There is no reason to believe that a properly functioning ADC-DAC process will audibly degrade the signal. In fact, today, even measurable degradation is only very slight on good hardware examples.
There have been many perceptual tests, using double blinded methodology, that demonstrate that the ADC-DAC process has no audible effect! It has been done on large scale basis with studio master tapes, using many trained audio professionals, with no one having statistically significant ability to determine difference past guessing. The same has been done for vinyl, on small scale, on what was considered very high end analog system. The same has been done on large scale, in a peer reviewed JAES article that studied the audible effect of running high res (SACD/DVD-A) sourced analog out through a CD format(44.1/16) ADC-DAC loop. The result was that NO audible effect occurred, and this was a quite ordinary/average loop. The ADC-DAC stages used in many receivers now are of absurdly high quality using high end chips just so they can use it as a selling point on their marketing brochures.
If you have a real audible effect, it is a result of improper settings(whether user error or forced system auto settings) or defective equipment. Assuming proper settings, the main result of having this ADC-DAC loop is psychological; just perceived difference, not real difference.
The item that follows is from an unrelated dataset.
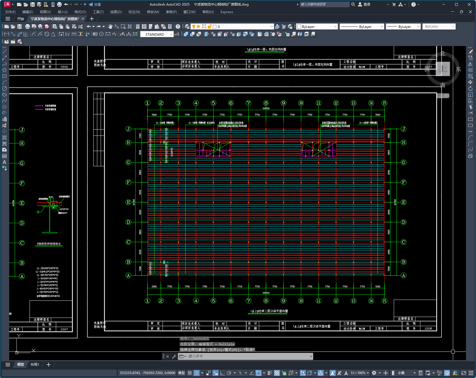Switch to the 布局1 layout tab

35,365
BTW, I have a 2 channel system of extraordinary reproduction ability in terms of realism in all aspects. I also have a rather higher end turntable on my system. My system is routed through an active DSP xover/processing system. It's a fully active 3 way system. This involves all signals from the pre-amp being input to the ADC of the DSP xover. I can tell you that absolutely no audible degradation occurs as a result of this; if it did, I would never use it! These speakers used to have passive crossovers(these speakers are of my own design), but I upgraded to full active digital some time back and the only changes I experienced were for the better, by far. My system is also in an extremely superb acoustic space; I have a substantial number of acoustical treatments at my disposal, so I can tell you that my room is very resolving, no question. For me to go 'full analog' would be a huge downgrade in sound quality.